Repacking your repo and cleaning out old unneeded objects
Completely finished after 15.47 seconds.

Voilà! That was at least five times as fast. We’ve extracted all files in the contrib/completion directory, while retaining their history:


Extracting a single file

The previous example removed most of git’s source code from our checkout, but we’re still left with the completion files in the directory. In this specific cace, we only really need contrib/completion/git-prompt.sh.

To extract a single file from a git repository, first extract the subdirectory like we’ve just done, then use the --path option to filter out all files except the selected one:

git filter-repo --path 'git-prompt.sh'
Parsed 1240 commits
HEAD is now at 9db4940 git-prompt: work under set -u

New history written in 1.86 seconds; now repacking/cleaning...
Repacking your repo and cleaning out old unneeded objects
Completely finished after 2.62 seconds.

Now we’re left with a repository holding a single file.


You can pass the --path option multiple times to take out more than one, use --path-blog or --path-regex to match multiple files with a pattern, or combine any of these with the --invert-paths option to invert the selection to remove the matching files instead of keeping them.


Outside of extracting subdirectories and files, git-filter-branch can move files between directories, remove files from repositories, move a while repository into a subdirectory, rewrite commit messages, change author names, and more.

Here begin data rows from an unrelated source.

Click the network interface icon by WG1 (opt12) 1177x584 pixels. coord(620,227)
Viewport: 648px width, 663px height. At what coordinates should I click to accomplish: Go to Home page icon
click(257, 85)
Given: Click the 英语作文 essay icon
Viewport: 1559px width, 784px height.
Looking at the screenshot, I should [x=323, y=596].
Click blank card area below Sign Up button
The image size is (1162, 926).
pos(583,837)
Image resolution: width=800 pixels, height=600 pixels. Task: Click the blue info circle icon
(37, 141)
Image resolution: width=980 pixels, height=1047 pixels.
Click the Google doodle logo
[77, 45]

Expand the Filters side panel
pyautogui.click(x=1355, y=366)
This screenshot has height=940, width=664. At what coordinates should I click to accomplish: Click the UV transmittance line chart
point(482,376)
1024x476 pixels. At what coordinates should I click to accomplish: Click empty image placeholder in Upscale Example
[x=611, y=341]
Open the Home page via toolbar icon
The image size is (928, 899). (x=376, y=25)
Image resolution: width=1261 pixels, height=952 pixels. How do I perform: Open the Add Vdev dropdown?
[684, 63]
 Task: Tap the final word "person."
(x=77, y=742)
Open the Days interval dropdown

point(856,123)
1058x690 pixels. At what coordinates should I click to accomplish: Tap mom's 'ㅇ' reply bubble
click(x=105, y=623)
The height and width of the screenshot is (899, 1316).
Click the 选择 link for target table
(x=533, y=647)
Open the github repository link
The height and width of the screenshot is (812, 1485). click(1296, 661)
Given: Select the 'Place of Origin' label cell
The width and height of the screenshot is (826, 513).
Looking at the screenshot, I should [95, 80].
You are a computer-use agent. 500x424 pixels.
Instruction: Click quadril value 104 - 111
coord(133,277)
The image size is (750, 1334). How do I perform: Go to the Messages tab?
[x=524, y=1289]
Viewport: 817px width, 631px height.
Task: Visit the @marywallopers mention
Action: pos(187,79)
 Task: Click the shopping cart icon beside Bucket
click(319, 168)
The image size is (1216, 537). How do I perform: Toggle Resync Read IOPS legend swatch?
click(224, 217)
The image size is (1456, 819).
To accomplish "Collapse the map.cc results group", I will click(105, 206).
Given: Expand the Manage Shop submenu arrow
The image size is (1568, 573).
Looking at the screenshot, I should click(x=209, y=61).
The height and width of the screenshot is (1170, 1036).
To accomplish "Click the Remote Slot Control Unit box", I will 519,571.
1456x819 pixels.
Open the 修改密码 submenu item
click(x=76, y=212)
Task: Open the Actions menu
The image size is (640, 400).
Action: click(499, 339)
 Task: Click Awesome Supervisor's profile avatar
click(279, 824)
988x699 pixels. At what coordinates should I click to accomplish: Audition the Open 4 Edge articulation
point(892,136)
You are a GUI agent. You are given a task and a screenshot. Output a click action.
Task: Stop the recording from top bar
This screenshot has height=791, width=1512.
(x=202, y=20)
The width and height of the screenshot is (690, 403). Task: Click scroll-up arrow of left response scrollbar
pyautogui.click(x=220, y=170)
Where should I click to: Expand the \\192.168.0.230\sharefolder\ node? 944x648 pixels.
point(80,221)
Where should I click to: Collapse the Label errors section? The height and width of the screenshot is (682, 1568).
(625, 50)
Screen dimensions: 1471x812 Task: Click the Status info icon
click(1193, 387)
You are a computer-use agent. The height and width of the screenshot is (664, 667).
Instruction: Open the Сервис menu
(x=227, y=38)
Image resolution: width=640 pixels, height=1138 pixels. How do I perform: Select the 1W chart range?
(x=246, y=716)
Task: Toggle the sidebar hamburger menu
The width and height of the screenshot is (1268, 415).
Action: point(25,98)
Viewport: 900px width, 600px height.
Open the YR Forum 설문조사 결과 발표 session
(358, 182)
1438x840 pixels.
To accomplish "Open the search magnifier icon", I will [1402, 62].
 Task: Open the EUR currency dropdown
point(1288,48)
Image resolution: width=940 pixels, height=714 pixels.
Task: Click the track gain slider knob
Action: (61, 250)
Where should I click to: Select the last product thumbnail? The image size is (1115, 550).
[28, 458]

I extracted the git-prompt.sh file out of Git’s repository back in 2016 as git-prompt.sh, and I’ve been using this prompt ever since:

source ~/.config/git-prompt.sh/git-prompt.sh

export PROMPT='%~ $(__git_ps1 "(%s) ")$ '

While in a Git repository, my prompt shows the current branch name:

$ ~/.config/git-prompt.sh (main)

Assuming I’m the only one using this extraction, I must admit there’s a problem with this approach. While it seems like it would save some time because it’s quick to pull a new version of the file, updating it involves extracting the file, then rebasing the license and readme onto Git’s upstream main branch before I get the ease of pulling in changes through Git. If no such extraction existed (I’m comitted to it now), it would have been quicker to download the file directly through cURL:

curl https://raw.githubusercontent.com/git/git/master/contrib/completion/git-prompt.sh --output ~/.config/git-prompt

A mirror that automatically updates and extracts the file would solve this. Until then, it’s a nice example to show how to extract files from Git repositories.


The documentation page for git-filter-branch reiterates that using this command is “glacially slow”, that it “easily corrupts repos”, and urges us once more to use git-filter-repo.


Check out the documentation for installation instructions.